I recently had the need for a number of analog meters to complete a project in progress. I quickly found that these meters can be expensive! However, I also found there are reasonably priced surplus meters available if you don't mind doing a little work to get them to suit your purpose. However, As an added bonus for your efforts, you get a one of a kind custom meter. In the event you have not had the opportunity to modify a surplus meter before, I will provide a step by step pictorial instructional diagram. Mind you the need to customize a meter is certainly not a new idea. You can read and learn about the process in many ARRL publications going back quite a few years however, with a computer the mechanics of the process has changed a bit, and allows a person to be quite creative with the process.

This is the meter as purchased. If you are interested, these were purchased from All Electronics (Standard, "Not affiliated" disclaimers) for 10@ $1.25 each, which I thought to be very reasonable for a meter of this quality. It measures approximately 1.25" x 1.25". It is a 250ua movement.

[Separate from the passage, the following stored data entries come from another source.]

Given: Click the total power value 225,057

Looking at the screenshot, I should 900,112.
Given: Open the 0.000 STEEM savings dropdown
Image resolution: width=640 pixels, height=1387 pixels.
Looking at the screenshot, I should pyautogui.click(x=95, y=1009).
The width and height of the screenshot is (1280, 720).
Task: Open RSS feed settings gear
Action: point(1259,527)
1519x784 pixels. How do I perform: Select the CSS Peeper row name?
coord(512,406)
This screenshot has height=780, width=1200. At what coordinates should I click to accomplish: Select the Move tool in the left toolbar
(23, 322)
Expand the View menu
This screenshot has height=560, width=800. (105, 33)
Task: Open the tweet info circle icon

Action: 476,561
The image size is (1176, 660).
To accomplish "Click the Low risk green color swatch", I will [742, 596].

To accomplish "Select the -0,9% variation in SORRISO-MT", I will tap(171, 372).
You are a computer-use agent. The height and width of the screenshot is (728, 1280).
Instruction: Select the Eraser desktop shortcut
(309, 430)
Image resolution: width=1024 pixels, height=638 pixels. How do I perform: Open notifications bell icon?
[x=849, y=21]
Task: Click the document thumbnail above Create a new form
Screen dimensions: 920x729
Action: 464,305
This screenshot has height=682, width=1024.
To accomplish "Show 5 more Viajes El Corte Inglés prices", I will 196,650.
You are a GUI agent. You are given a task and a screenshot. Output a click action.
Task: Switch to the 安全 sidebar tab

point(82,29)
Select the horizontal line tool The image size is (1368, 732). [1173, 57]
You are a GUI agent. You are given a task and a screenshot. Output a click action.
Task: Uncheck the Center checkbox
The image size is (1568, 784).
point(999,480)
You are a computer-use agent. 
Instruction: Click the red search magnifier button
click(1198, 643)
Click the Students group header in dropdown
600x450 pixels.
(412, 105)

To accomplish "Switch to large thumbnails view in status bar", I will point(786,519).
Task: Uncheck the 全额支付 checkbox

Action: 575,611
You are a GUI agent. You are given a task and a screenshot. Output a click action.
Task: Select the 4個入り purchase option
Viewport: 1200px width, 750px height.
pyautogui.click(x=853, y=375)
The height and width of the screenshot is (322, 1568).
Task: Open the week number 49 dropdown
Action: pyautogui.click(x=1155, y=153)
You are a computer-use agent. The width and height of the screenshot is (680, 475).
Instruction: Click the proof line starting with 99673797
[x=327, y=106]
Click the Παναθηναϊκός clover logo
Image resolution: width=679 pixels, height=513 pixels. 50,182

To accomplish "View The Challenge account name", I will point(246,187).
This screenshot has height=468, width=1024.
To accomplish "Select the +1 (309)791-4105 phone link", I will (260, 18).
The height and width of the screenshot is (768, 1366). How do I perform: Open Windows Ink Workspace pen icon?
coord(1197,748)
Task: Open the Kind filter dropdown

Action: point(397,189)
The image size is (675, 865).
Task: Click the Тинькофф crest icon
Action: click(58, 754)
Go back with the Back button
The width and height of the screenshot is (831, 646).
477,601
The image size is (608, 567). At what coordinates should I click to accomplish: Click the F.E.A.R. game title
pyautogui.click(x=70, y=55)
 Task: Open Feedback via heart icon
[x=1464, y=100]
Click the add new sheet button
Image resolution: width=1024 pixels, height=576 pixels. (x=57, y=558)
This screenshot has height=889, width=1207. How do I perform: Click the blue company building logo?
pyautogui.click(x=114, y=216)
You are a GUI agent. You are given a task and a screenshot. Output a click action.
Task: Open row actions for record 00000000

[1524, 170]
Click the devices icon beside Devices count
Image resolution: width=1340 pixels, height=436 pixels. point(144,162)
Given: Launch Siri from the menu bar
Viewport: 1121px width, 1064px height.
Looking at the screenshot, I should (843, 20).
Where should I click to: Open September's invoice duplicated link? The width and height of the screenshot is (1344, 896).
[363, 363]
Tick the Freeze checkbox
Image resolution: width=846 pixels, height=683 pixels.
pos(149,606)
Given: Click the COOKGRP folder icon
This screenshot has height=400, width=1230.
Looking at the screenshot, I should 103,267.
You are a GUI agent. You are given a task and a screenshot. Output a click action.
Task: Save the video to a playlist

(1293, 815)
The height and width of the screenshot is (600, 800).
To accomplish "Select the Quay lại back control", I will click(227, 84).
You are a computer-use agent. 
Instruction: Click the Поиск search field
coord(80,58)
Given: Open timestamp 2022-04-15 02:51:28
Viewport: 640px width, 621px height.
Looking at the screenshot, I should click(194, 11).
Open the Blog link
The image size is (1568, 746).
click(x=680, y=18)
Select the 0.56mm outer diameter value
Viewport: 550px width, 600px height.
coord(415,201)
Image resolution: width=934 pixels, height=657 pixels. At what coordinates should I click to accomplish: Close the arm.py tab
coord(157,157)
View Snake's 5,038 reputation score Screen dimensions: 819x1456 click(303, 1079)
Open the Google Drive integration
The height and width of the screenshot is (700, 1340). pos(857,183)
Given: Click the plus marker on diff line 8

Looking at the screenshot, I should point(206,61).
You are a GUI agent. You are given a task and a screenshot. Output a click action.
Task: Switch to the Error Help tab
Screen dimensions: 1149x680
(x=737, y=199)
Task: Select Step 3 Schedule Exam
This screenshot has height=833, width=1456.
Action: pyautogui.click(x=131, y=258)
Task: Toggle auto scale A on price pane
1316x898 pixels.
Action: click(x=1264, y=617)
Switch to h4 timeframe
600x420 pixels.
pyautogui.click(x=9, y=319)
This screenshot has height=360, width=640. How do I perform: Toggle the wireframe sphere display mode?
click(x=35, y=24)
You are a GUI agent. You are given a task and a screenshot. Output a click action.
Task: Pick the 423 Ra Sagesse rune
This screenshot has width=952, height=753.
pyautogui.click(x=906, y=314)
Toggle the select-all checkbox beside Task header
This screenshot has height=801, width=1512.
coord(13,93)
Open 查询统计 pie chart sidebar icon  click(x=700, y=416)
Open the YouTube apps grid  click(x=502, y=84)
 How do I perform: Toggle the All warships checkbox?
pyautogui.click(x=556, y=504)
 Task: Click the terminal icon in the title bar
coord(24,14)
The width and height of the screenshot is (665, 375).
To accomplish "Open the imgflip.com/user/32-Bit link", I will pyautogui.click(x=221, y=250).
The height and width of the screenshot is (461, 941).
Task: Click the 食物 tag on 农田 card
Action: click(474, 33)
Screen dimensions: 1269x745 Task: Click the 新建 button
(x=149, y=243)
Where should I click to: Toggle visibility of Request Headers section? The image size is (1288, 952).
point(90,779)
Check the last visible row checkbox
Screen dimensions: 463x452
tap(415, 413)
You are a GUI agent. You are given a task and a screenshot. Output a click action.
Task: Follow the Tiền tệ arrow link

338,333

The first thing you must do is decide what you want your meter to do. In this case, the purpose was to use them as simple volt meter, which requires nothing more than inserting an appropriate resistor in series with the meter. It is necesary to mark or take notes as to where the applied measured voltage reads on your un-modified meter dial, For example; with a 660K resistor in series with the meter leads, the meter will read 135 volts full scale. If you will be using the meter for current measurements, you will need to insert a meter shunt of a low resistance value. Click here for more information on creating a meter shunt. Otherwise, Most Electronic Handbooks will give you specific details in making these shunts.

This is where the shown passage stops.